Emotional Health & Wellbeing
Stressful work environments, long work hours and low morale contribute to absenteeism, presenteeism and have a negative effect on our emotional wellbeing. It may surprise you to learn research found 73 per cent of Australians feel anxious at work, with 85 per cent believing their employer is obliged to address it.
Supporting your existing staff is much more cost-effective than replacing them when they leave. While many organisations offer their employees and family members free counselling in the form of Employee Assistance Programs (EAP), some go further with meditation, yoga or mindfulness and workshops on how to manage stress and emotions.
Create, promote and support a work environment where there is recognition of flexible work arrangements. Include policies that accommodate family commitments and appointments, urgent family issues and flexible work schedules.

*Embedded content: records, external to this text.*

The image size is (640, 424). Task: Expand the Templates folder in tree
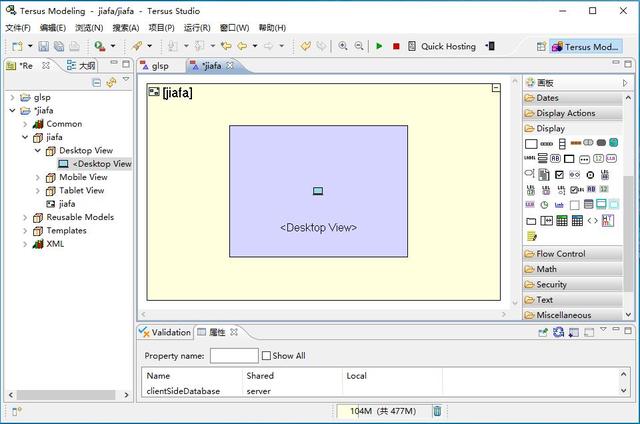[x=26, y=230]
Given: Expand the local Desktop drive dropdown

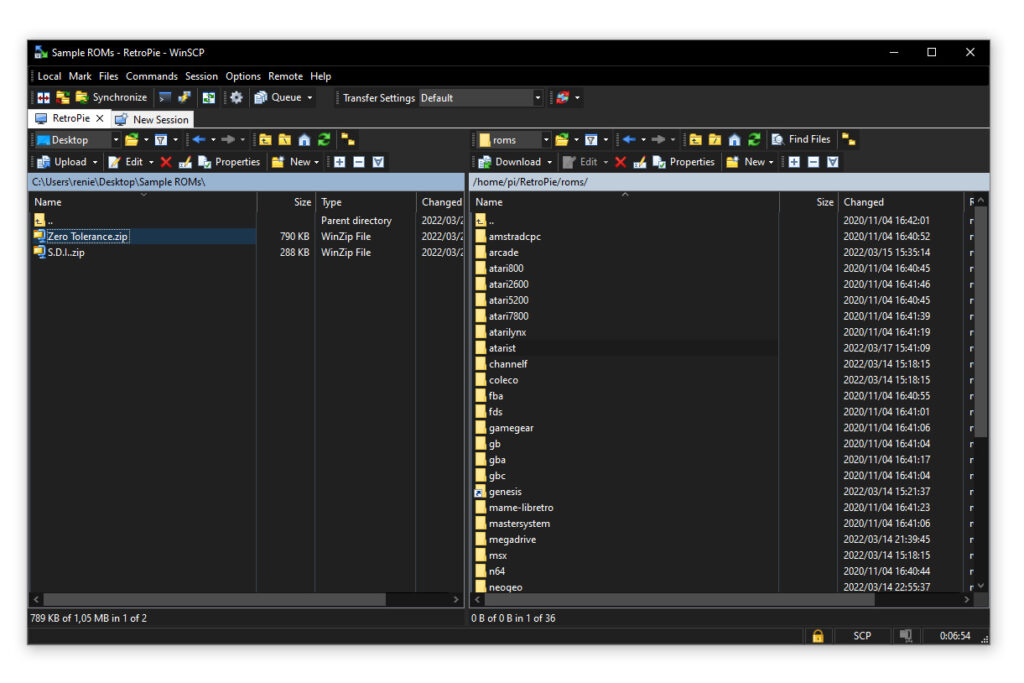Looking at the screenshot, I should [x=116, y=140].
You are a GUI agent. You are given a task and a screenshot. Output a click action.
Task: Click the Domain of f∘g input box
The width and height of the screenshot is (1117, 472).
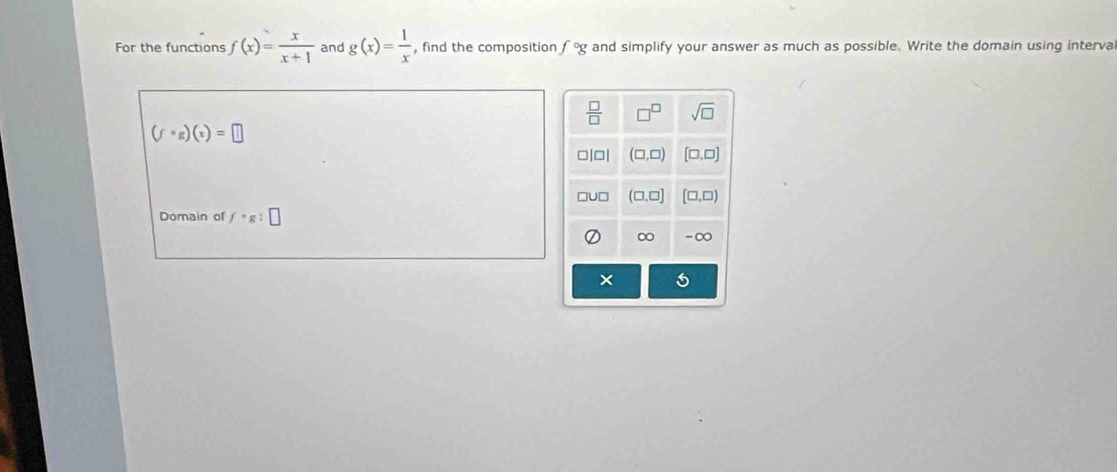(275, 217)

Financial Health & Wellbeing
CFO’s know the impact that bad finances can have on an organisation and the same goes with employees; it’s a crucial area of wellbeing that can be lost in the focus on mind and body
Research by BT shows that ‘1 in 3 Australians report their quality of life has been affected due to their financial situation. Australians are increasingly concerned about income stagnation, debt repayments and retirement adequacy’.

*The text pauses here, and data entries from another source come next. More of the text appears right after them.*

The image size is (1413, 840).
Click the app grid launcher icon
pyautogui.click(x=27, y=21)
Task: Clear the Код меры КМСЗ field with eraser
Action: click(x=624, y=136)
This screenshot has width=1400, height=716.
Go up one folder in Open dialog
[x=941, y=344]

Companies can seek to support their employees navigate their financial wellbeing by allocating funding for visits onsite by financial planners and superannuation advisers.
How to Create a Workplace Wellness Program
There is no one size fits all approach to creating a workplace wellness program and is completely dependent upon your corporate culture and goals.
CFO’s have a critical role to play in creating a healthier workplace by setting the strategic focus and alignment to corporate goals. Ensure funding and recourses are available, along with management support and participation.
Considering who within your organisation should develop the program will depend on the size and scope of your workplace wellness program. The responsibility could sit with the Health & Wellness Coordinator, an established committee, Human Resources division or a combination of these.
Get started by using our Work Health Planning Guide which provides a simple step by step process to developing a workplace wellness program, or conduct research of what has worked well for other organisations.
Alternatively engaging with an external provider can be a more cost effective and faster way to develop your program with the added benefits of having access to a more diverse range of expertise and experience.